Task objective -
Using the data below, gather each line that includes the word "agent".

Data items
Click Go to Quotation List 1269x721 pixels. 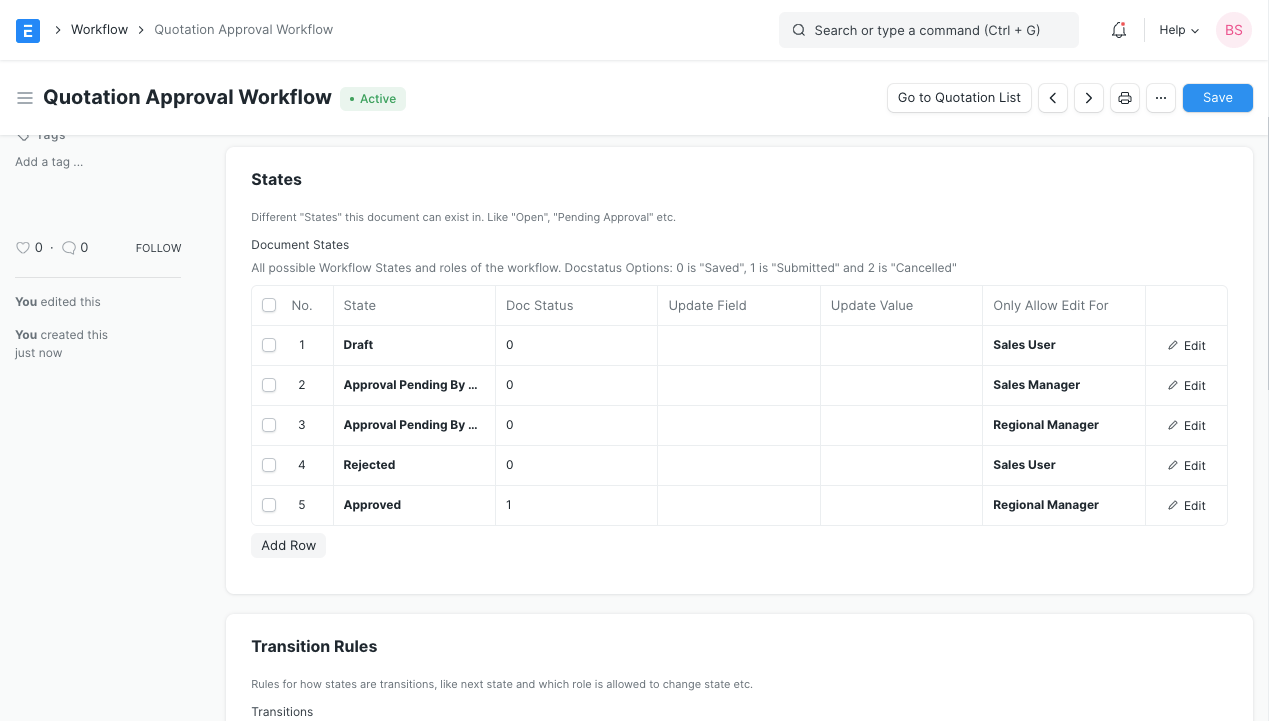pyautogui.click(x=959, y=98)
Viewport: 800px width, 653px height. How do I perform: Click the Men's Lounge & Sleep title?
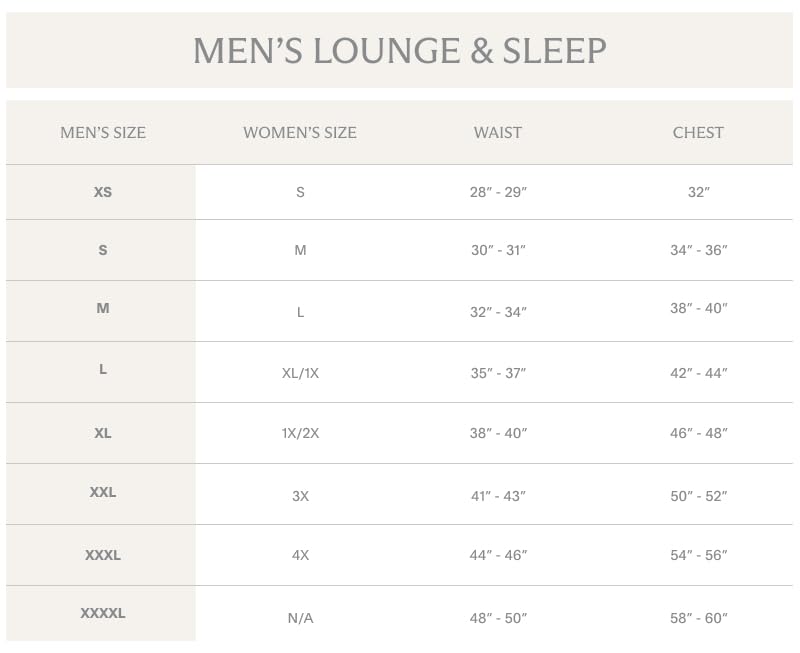pyautogui.click(x=400, y=50)
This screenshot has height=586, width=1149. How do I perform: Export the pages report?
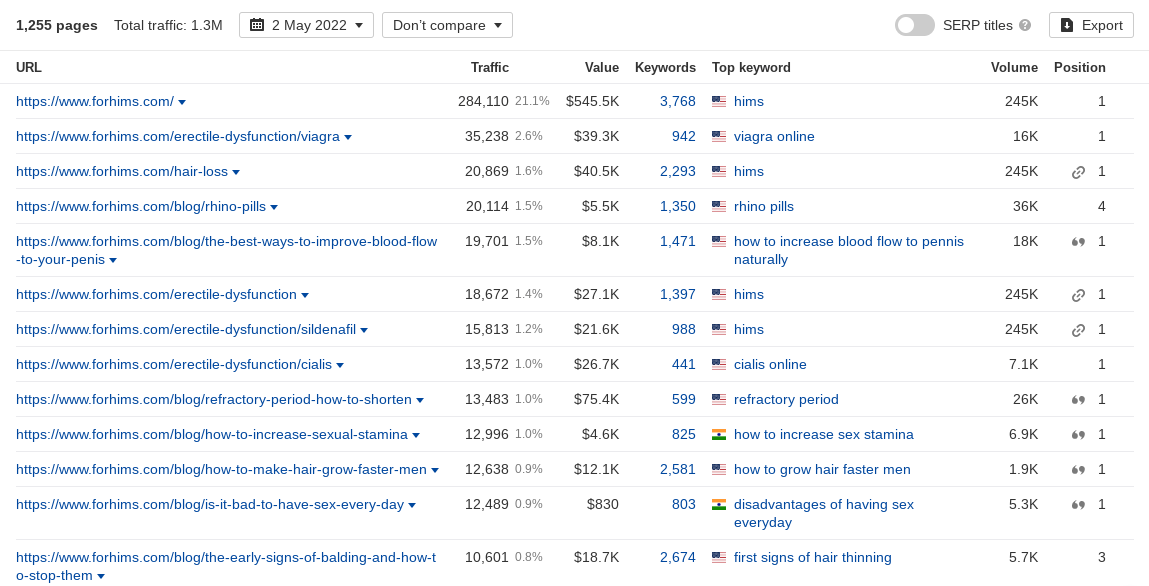(x=1091, y=25)
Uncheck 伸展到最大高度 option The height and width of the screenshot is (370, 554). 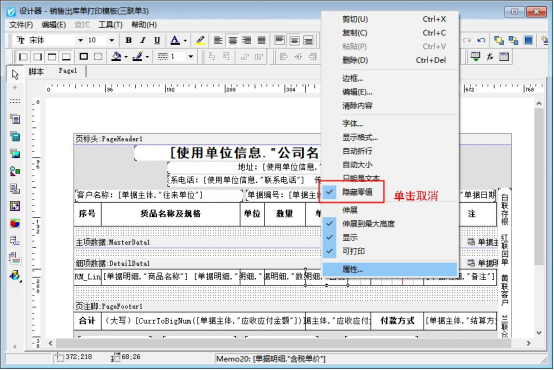pyautogui.click(x=368, y=224)
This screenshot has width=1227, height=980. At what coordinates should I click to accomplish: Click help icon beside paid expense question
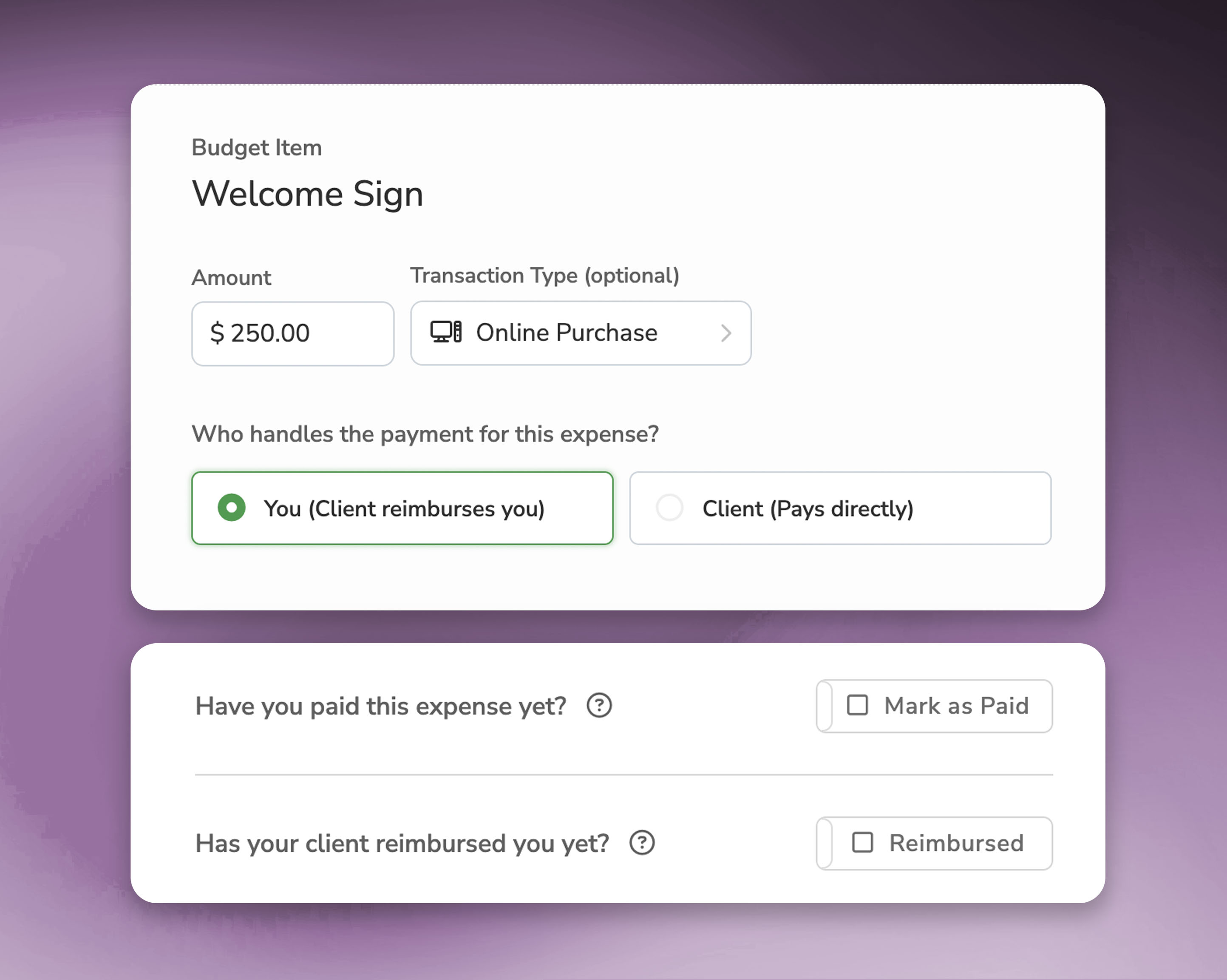pyautogui.click(x=599, y=706)
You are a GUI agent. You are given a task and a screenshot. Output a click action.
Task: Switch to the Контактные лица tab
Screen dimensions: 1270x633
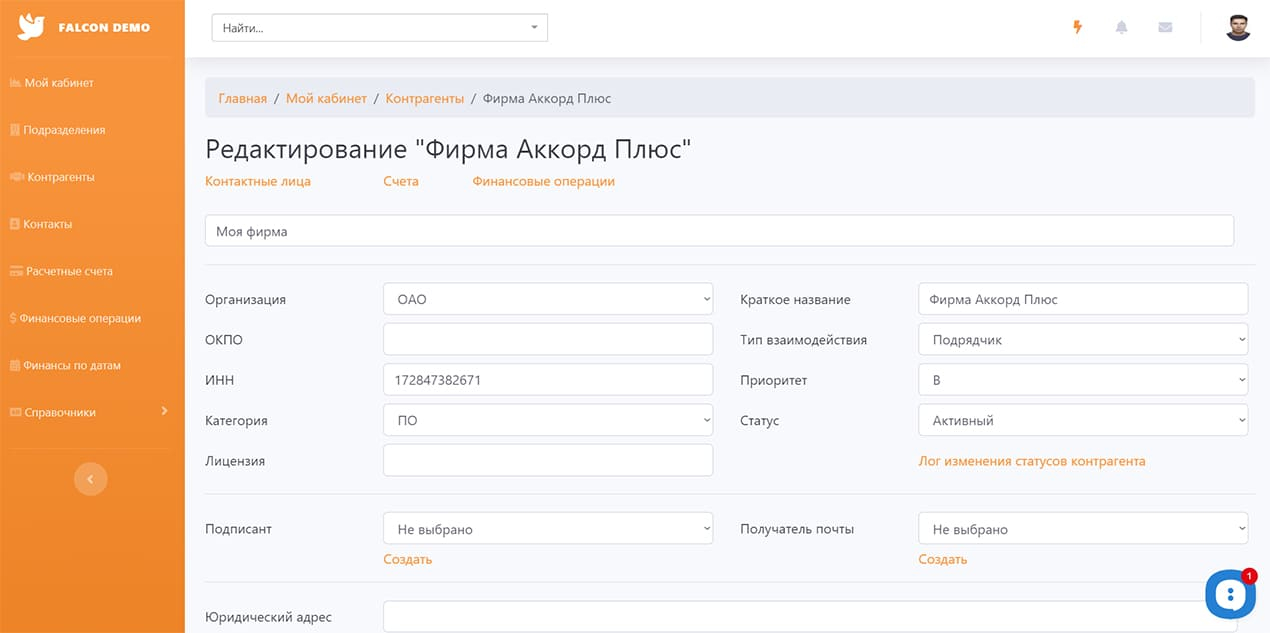coord(258,182)
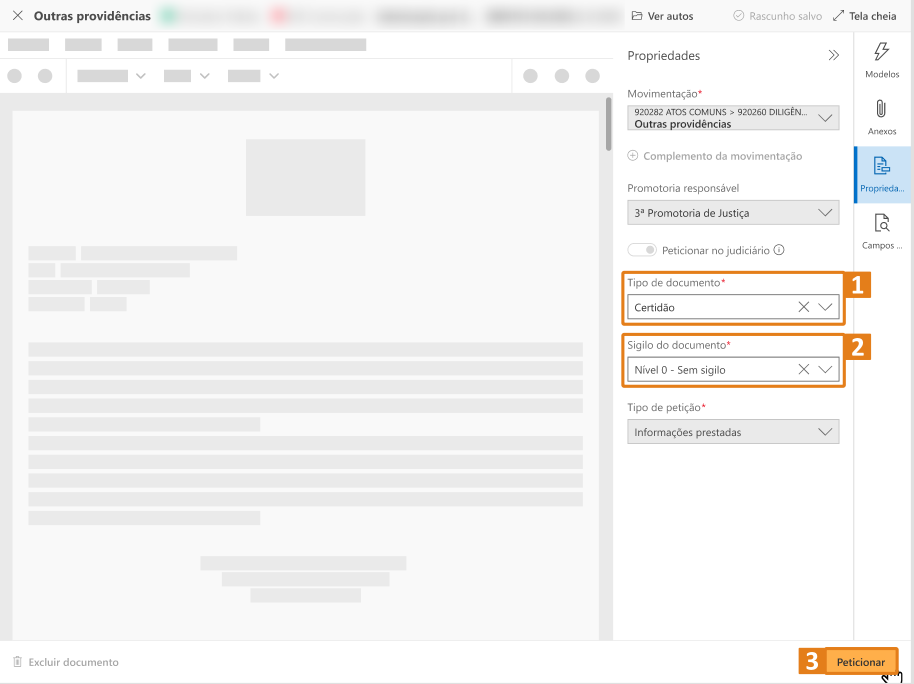914x684 pixels.
Task: Open the Tipo de documento dropdown arrow
Action: (825, 308)
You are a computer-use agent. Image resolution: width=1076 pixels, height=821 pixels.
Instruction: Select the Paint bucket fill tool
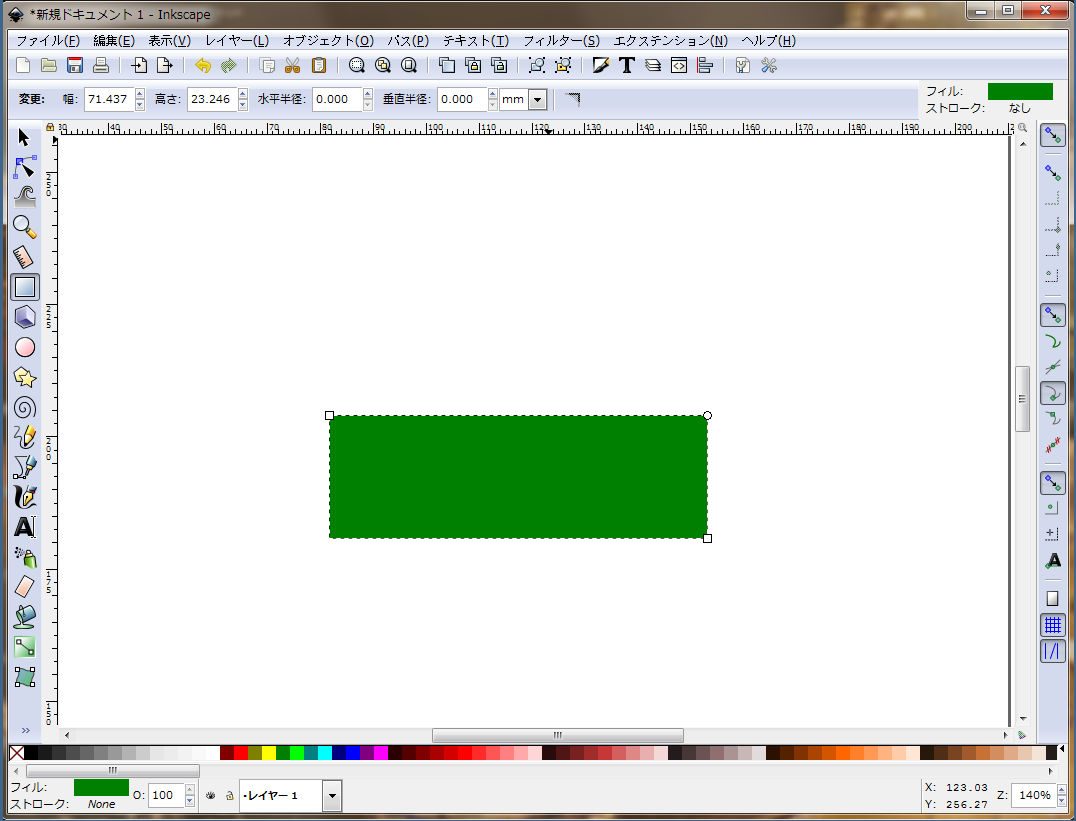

Task output -
You are a GUI agent. You are given a task and a screenshot. Output a click action.
You are a computer-use agent. Image resolution: width=1076 pixels, height=821 pixels.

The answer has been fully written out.